◆ TASK DIRECTIONS
In the records below, the lines between the one holding "Given: Toggle the file preview pane icon" and the one holding "Task: Click the GTIN cell in the selected row", inclusive, are to be transcribed exactly; no pictures are to be included.

-*-*-

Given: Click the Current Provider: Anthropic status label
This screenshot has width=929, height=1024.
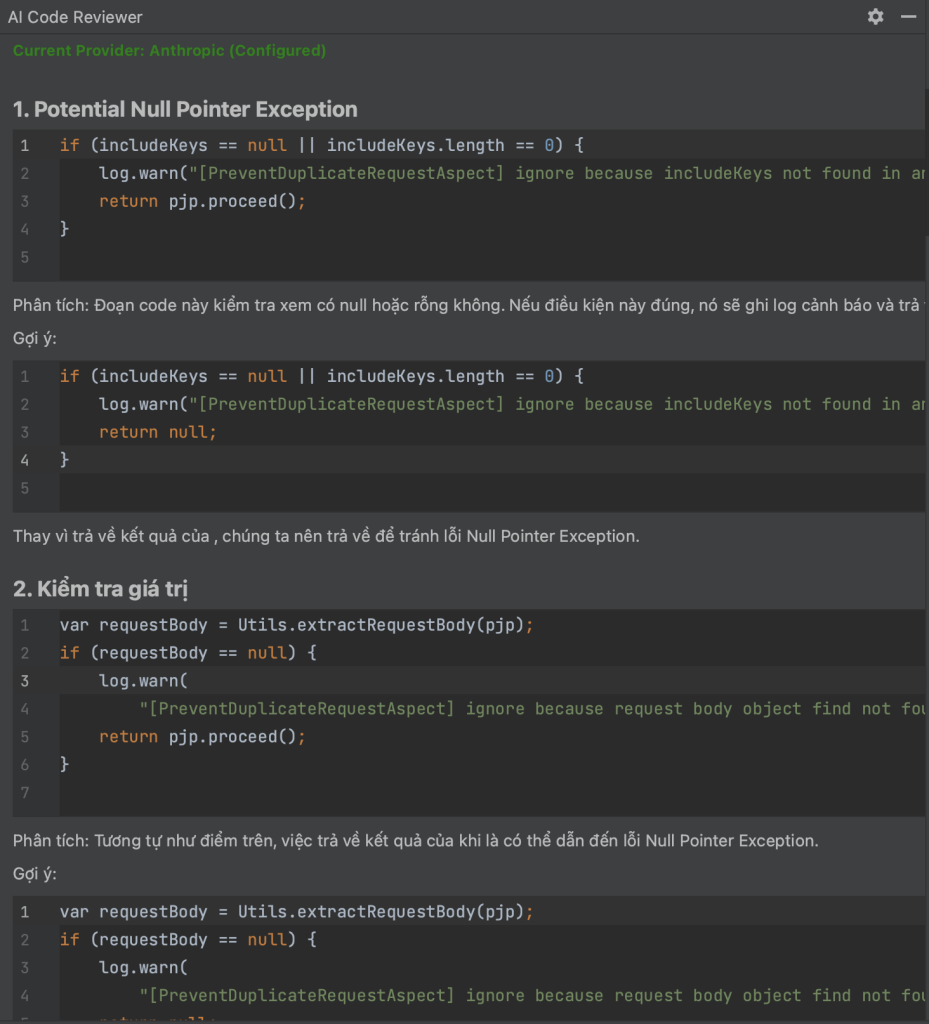Looking at the screenshot, I should (x=169, y=51).
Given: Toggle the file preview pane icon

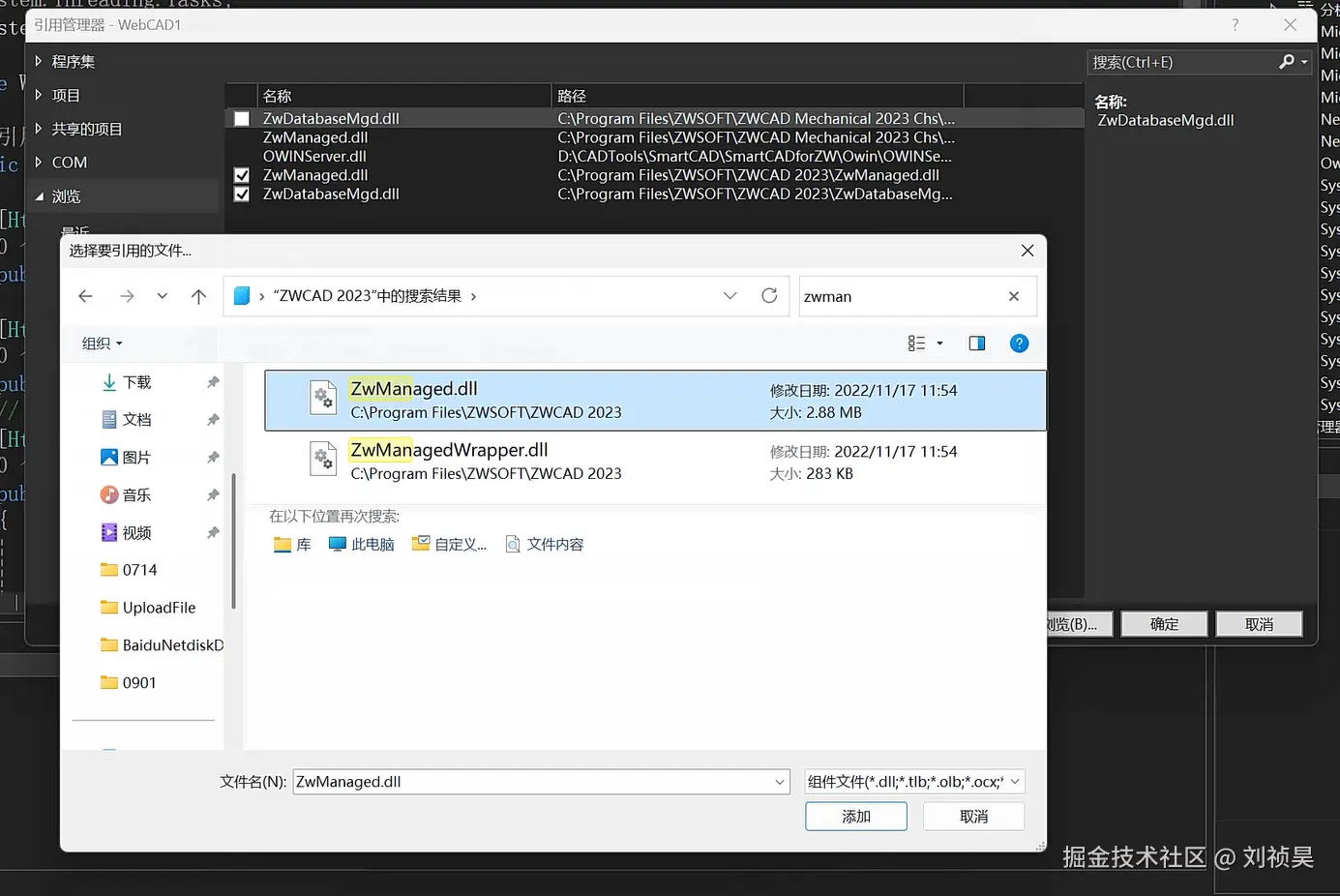Looking at the screenshot, I should tap(977, 343).
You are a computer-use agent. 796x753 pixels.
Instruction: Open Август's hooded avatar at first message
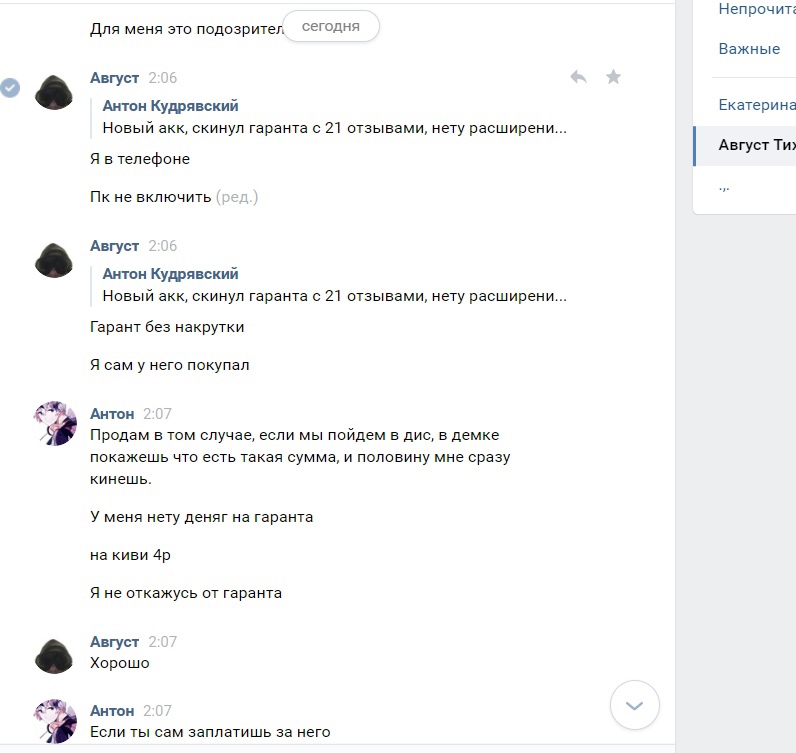pyautogui.click(x=54, y=92)
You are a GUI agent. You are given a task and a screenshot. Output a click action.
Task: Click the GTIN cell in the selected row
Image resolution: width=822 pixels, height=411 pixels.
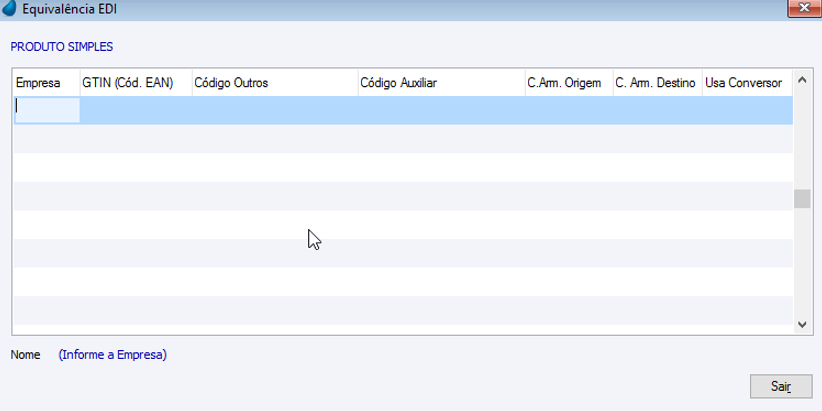click(x=134, y=110)
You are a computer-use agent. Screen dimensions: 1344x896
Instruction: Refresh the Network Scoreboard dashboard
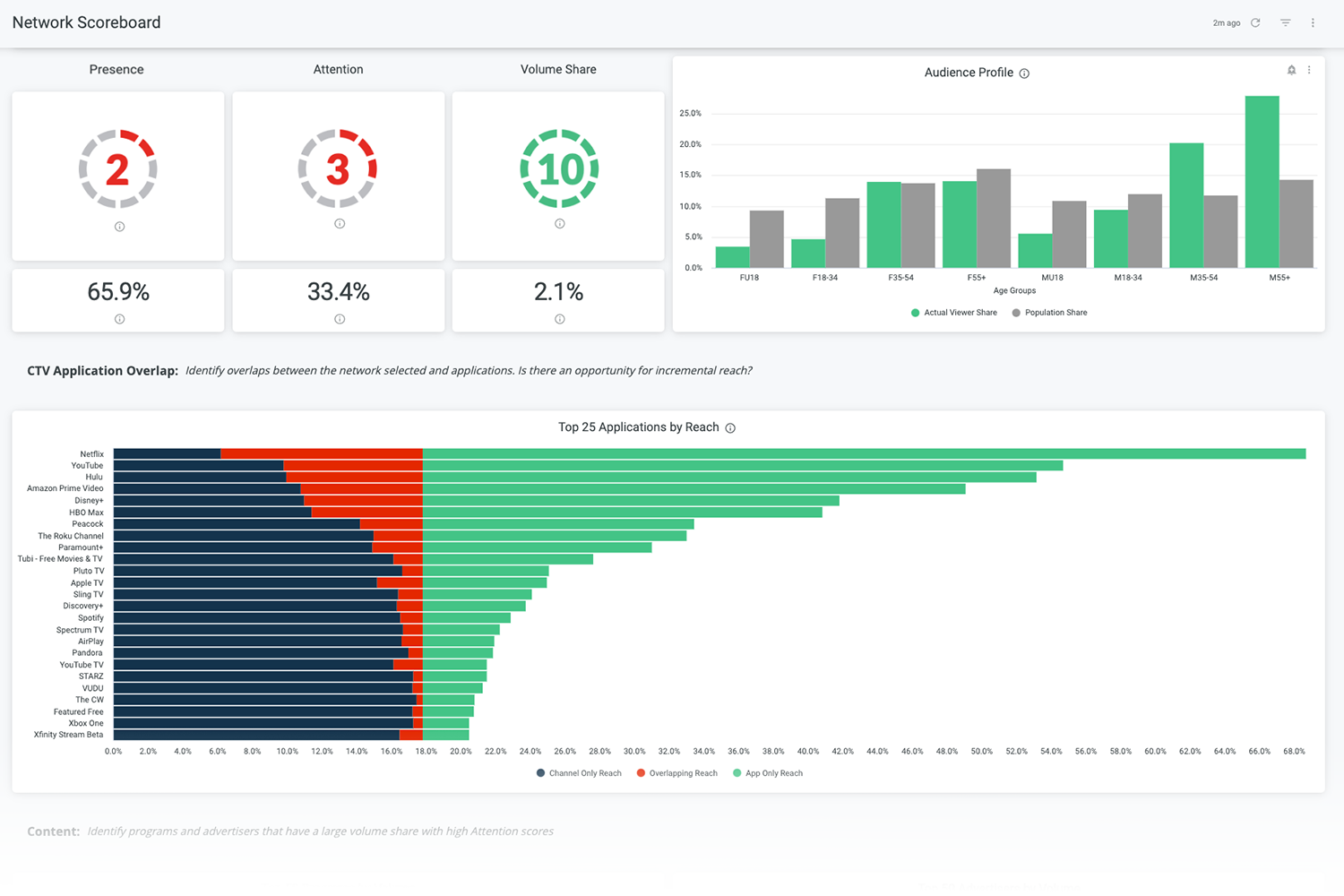1256,22

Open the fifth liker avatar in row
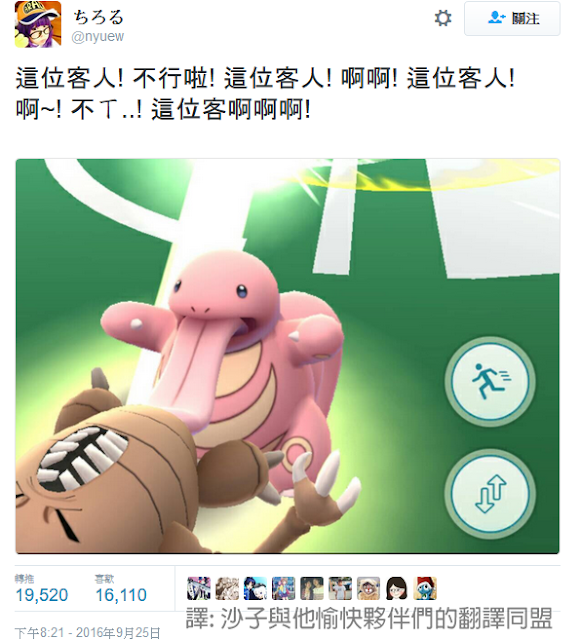tap(312, 588)
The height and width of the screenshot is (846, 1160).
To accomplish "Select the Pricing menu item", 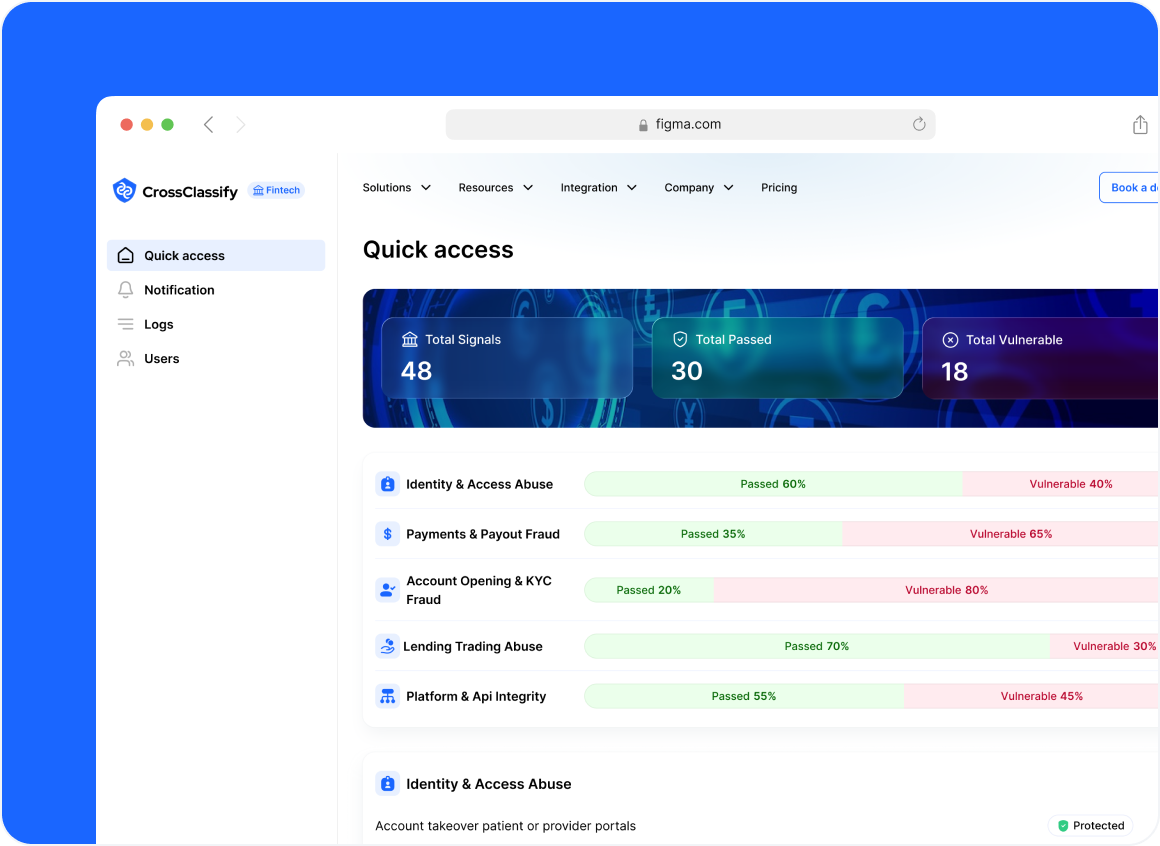I will [x=779, y=187].
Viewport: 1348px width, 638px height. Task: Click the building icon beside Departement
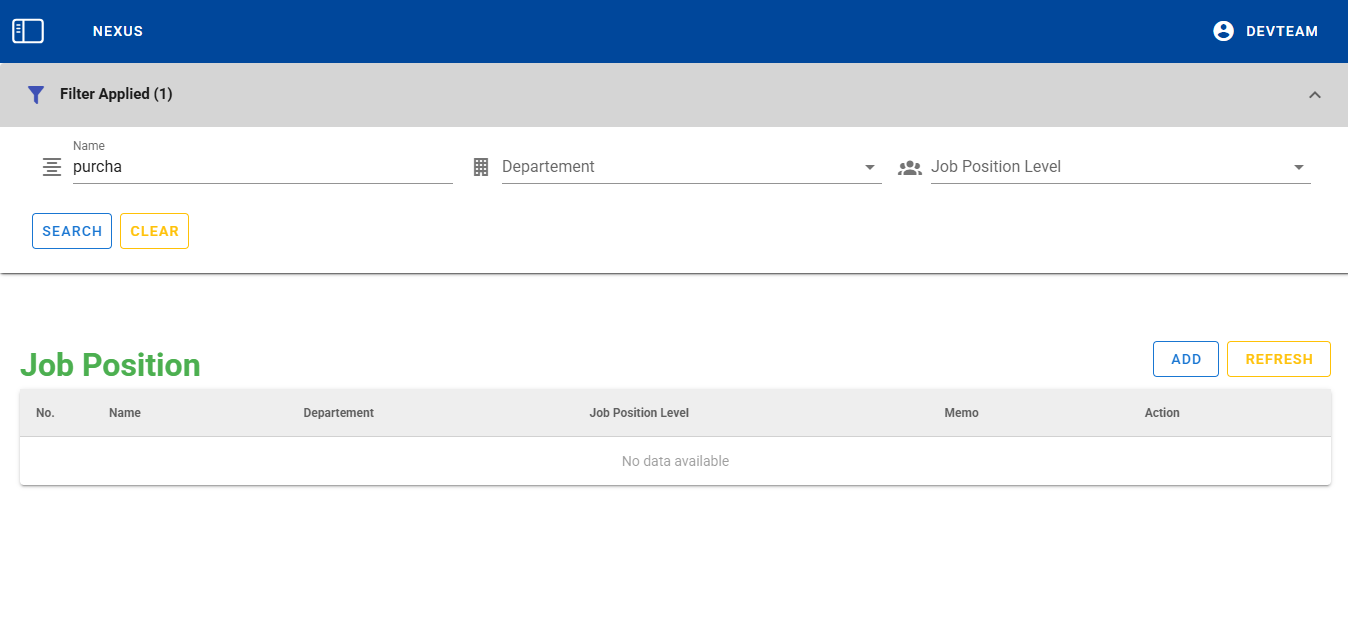pyautogui.click(x=481, y=167)
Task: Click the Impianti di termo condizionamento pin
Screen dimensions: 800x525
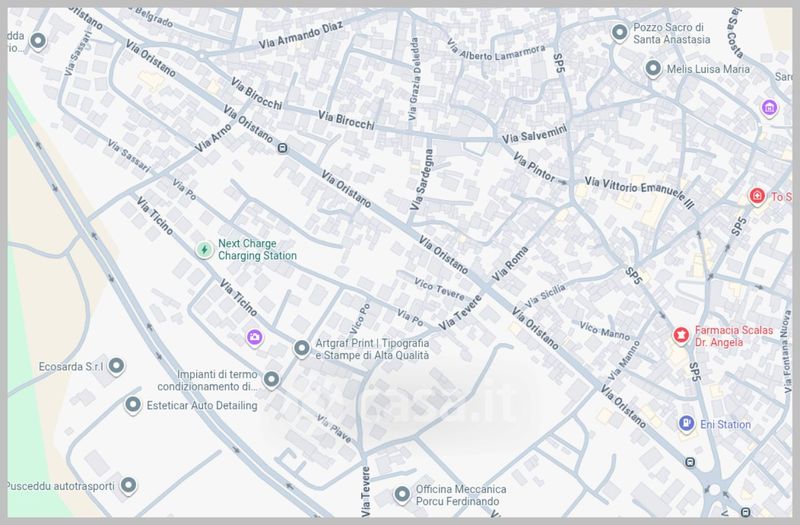Action: tap(271, 379)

-*-*-

◆ SOLUTION
Given: Toggle the file preview pane icon

Looking at the screenshot, I should tap(977, 343).
You are a computer-use agent. 796x753 pixels.
Instruction: Open Август's hooded avatar at first message
pyautogui.click(x=54, y=92)
You are a GUI agent. You are given a task and a screenshot. Output a click action.
Task: Click the GTIN cell in the selected row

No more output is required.